_Data for this exercise_
· · ·

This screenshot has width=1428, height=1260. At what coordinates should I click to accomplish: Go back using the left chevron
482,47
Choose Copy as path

· · ·

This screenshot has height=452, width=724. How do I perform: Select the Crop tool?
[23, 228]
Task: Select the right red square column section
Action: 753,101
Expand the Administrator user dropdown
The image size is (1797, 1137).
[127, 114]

· · ·

_Brief_
Return only the part of the records above that opens with the line containing "This screenshot has width=1428, height=1260." and closes with the line containing "Choose Copy as path", ends included.

_Result of the task_
This screenshot has width=1428, height=1260. At what coordinates should I click to accomplish: Go back using the left chevron
482,47
Choose Copy as path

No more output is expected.